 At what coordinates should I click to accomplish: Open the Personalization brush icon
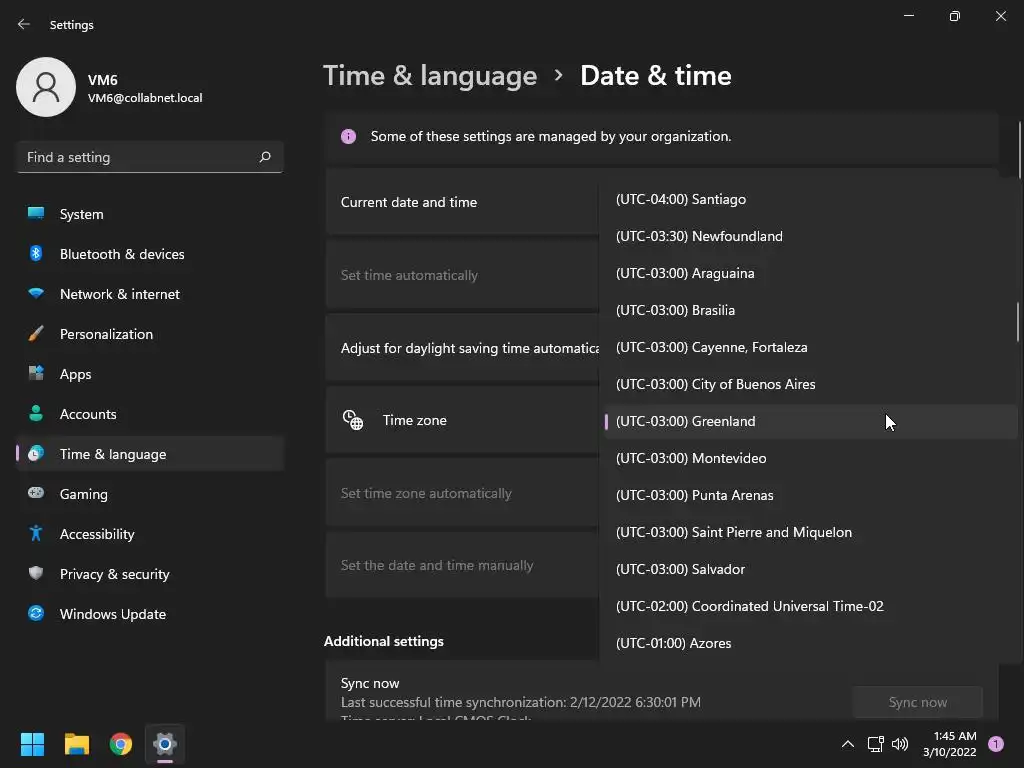point(36,334)
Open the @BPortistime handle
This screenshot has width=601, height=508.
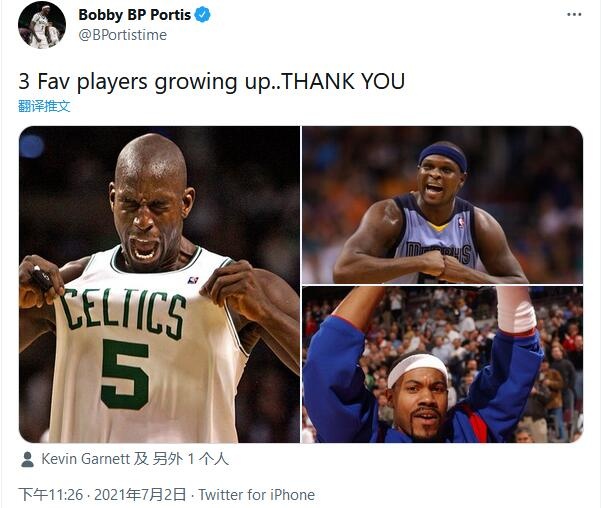(123, 35)
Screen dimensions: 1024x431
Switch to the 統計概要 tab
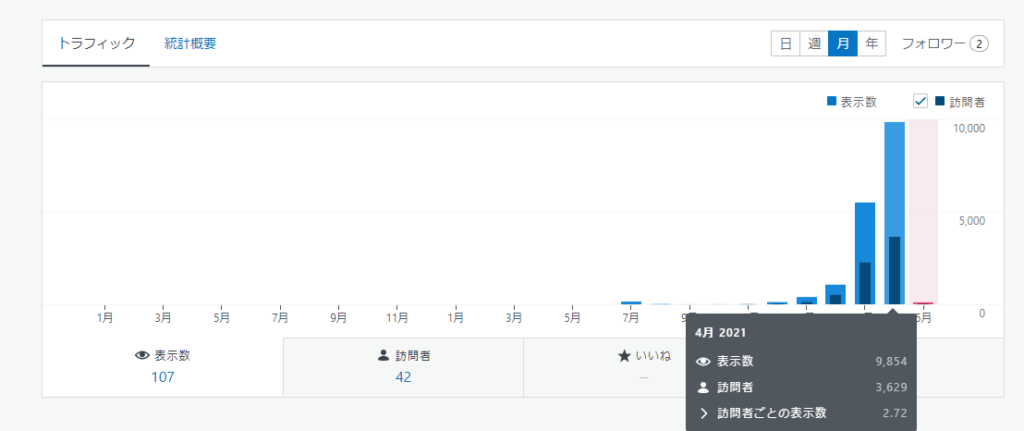tap(190, 44)
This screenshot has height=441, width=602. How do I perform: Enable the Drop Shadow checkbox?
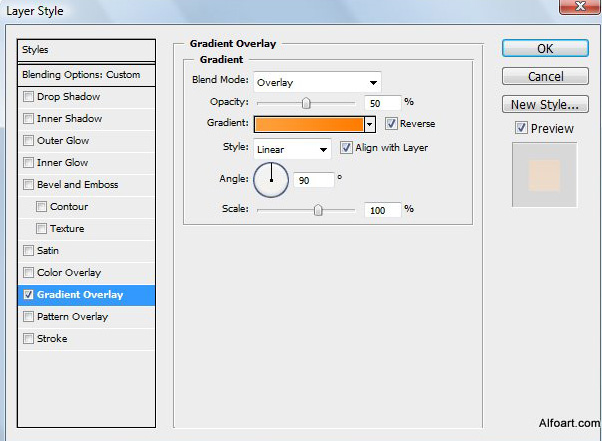tap(28, 97)

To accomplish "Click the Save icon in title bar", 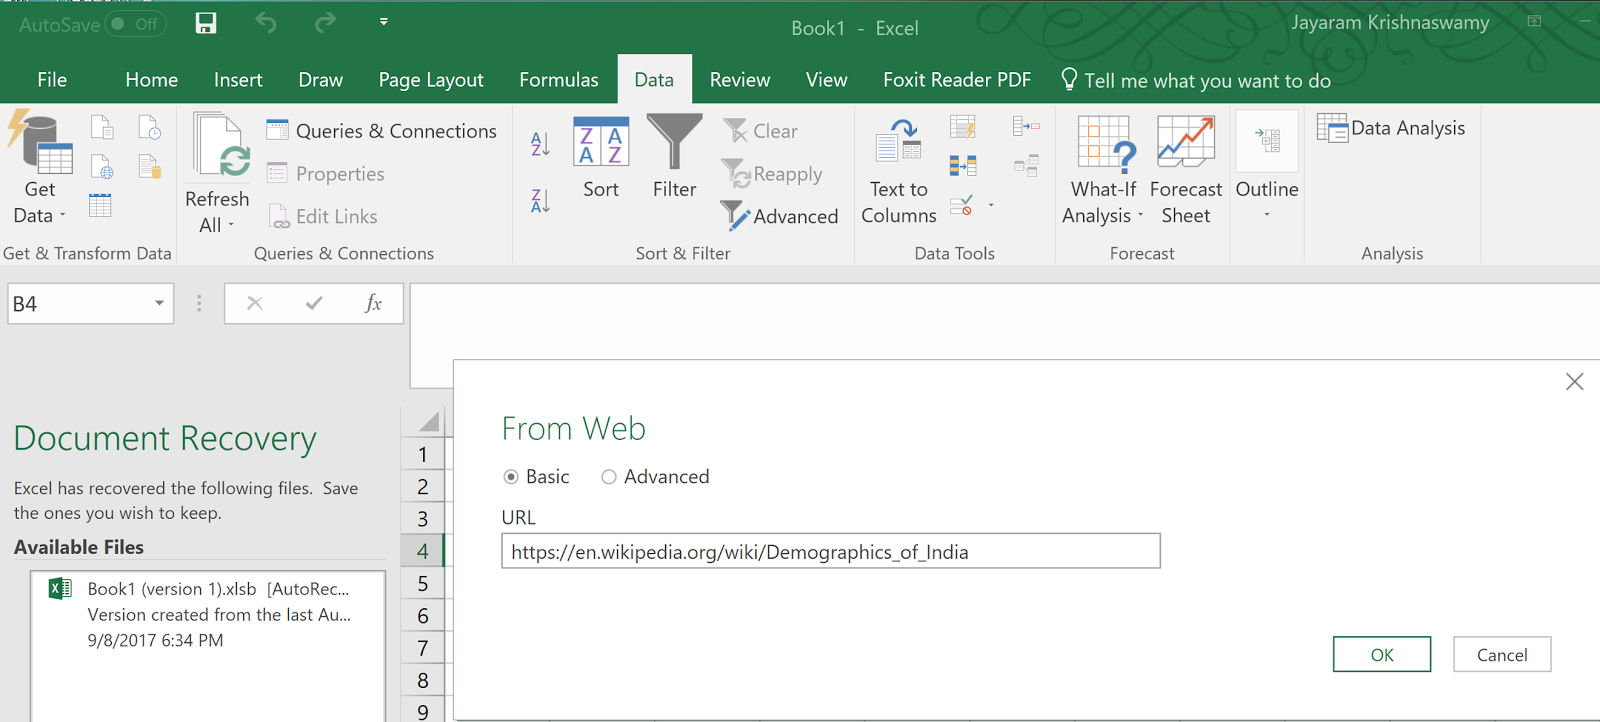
******
▶ [PROBLEM]:
Write out the entries again word for word. Do not include the pictures.

▶ [ANSWER TO THIS TASK]:
 At what coordinates should I click to accomplish: Open the Personalization brush icon
point(36,334)
Open the @BPortistime handle
This screenshot has width=601, height=508.
(123, 35)
Screen dimensions: 1024x431
Switch to the 統計概要 tab
tap(190, 44)
This screenshot has height=441, width=602. How do I perform: Enable the Drop Shadow checkbox?
tap(28, 97)

To accomplish "Click the Save icon in title bar", 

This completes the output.